Wie im "richtigen Leben" auch, haben sich in der Stadt Gruppen gebildet: Die Gemeinschaft, die sich in der Stadtmitte ein den Verhältnissen angepasstes, relativ angenehmes Leben geschaffen hat. Ihr Anführer ist Hannibal, eine Art Prediger, der an die Gerechtigkeit glaubt und daran, dass sie einer Art Prüfung unterzogen werden, die entweder in den Himmel oder in die Hölle führt.
Der Gegenpol sind die Streuner, die am Stadtrand mit Hunger und tödlichen Gefahren leben müssen - denn auch die Toten können sterben. Ja, auch im Tod kann man sterben und auch wenn man danach wieder "aufersteht" geht mit jedem Tod Schmerz und Verlust einher. "Der Tod ist ein Dieb" heißt es, der Erinnerungen an das Leben stiehlt - aber was genau verliert man?
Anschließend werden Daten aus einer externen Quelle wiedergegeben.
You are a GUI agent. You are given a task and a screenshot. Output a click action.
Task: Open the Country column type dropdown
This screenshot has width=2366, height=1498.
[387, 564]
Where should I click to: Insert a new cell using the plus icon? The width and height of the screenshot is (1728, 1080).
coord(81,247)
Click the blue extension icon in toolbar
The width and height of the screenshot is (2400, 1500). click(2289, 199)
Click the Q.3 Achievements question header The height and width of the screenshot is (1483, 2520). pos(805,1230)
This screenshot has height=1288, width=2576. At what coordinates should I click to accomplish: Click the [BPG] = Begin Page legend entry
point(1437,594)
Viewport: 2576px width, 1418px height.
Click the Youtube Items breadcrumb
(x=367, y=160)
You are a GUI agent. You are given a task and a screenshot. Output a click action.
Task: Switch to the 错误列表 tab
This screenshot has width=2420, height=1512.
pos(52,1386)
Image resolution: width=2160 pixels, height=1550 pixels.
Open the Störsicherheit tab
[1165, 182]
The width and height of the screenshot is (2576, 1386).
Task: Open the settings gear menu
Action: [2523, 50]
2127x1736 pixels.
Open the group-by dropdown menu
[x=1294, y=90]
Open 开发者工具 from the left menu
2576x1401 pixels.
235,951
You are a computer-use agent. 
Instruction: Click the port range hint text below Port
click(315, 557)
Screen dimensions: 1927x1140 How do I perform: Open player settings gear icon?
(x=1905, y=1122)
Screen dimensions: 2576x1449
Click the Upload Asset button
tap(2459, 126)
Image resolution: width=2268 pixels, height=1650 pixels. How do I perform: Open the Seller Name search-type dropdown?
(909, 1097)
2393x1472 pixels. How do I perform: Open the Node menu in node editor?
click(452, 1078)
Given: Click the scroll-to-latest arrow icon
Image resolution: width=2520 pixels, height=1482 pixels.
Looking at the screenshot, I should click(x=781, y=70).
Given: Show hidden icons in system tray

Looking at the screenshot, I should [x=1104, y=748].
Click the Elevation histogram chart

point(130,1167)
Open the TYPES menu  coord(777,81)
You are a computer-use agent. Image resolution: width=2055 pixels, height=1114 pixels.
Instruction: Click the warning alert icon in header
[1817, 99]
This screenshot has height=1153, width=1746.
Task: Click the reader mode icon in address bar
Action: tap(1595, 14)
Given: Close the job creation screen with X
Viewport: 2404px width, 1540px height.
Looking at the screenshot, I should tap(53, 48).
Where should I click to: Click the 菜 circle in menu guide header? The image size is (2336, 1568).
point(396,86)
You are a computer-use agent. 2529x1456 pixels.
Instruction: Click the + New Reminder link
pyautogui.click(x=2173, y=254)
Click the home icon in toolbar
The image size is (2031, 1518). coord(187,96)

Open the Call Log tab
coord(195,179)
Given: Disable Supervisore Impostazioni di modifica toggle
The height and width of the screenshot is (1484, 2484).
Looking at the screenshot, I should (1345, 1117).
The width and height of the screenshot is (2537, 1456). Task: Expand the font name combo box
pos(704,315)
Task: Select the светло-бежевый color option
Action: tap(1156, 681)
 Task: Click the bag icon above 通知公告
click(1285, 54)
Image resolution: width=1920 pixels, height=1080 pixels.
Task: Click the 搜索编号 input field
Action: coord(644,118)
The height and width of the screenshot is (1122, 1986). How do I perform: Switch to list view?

Warum treffen genau diese Menschen in der Stadt aufeinander und welche Rolle spielt Benjamin in dem ganzen? Seine Reaktionen sind sehr gut nachvollziehbar und vor allem der Drang, hinter diese Kulisse zu blicken.

Die Stadt selbst ist sehr differenziert beschrieben. Sie scheint ein Eigenleben zu haben, verändert ihr Aussehen, die Zeit läuft asynchron und selbst die Tages- und Jahreszeiten variieren je nach Stadtviertel. Sie greift in die Handlungen der Menschen ein, schafft und zerstört Gebäude und reagiert selbständig auf Ereignisse ohne erkennbaren Sinn.

Der Anfang war richtig spannend und hat mich sehr gut in die Handlung eintauchen lassen. Zwischendurch zieht es sich immer wieder ein bisschen und ab der Hälfte hat es mich nicht mehr so packen können. Die Frage nach dem Warum steht zwar immer im Raum, aber die Entwicklung hat einige Umwege genommen. Das hätte ich mir etwas komprimierter gewünscht und dafür eingehender auf die Frage, was hinter all dem steckt. Hinweise gibt es viele und erst am Ende, das wieder an Spannung und Tempo zunimmt, gibt es eine überzeugende und überraschende Lösung mit einem runden Abschluss.

Fazit

Eine sehr bizarre, beeindruckende Sicht auf ein "Leben nach dem Tod" dass mich in seiner Idee, aber nicht ganz in seiner Umsetzung überzeugen konnte. Anfangs etwas verwirrend, mit einem gut durchdachten Motiv und einigen Längen hat es mir trotzdem imponiert!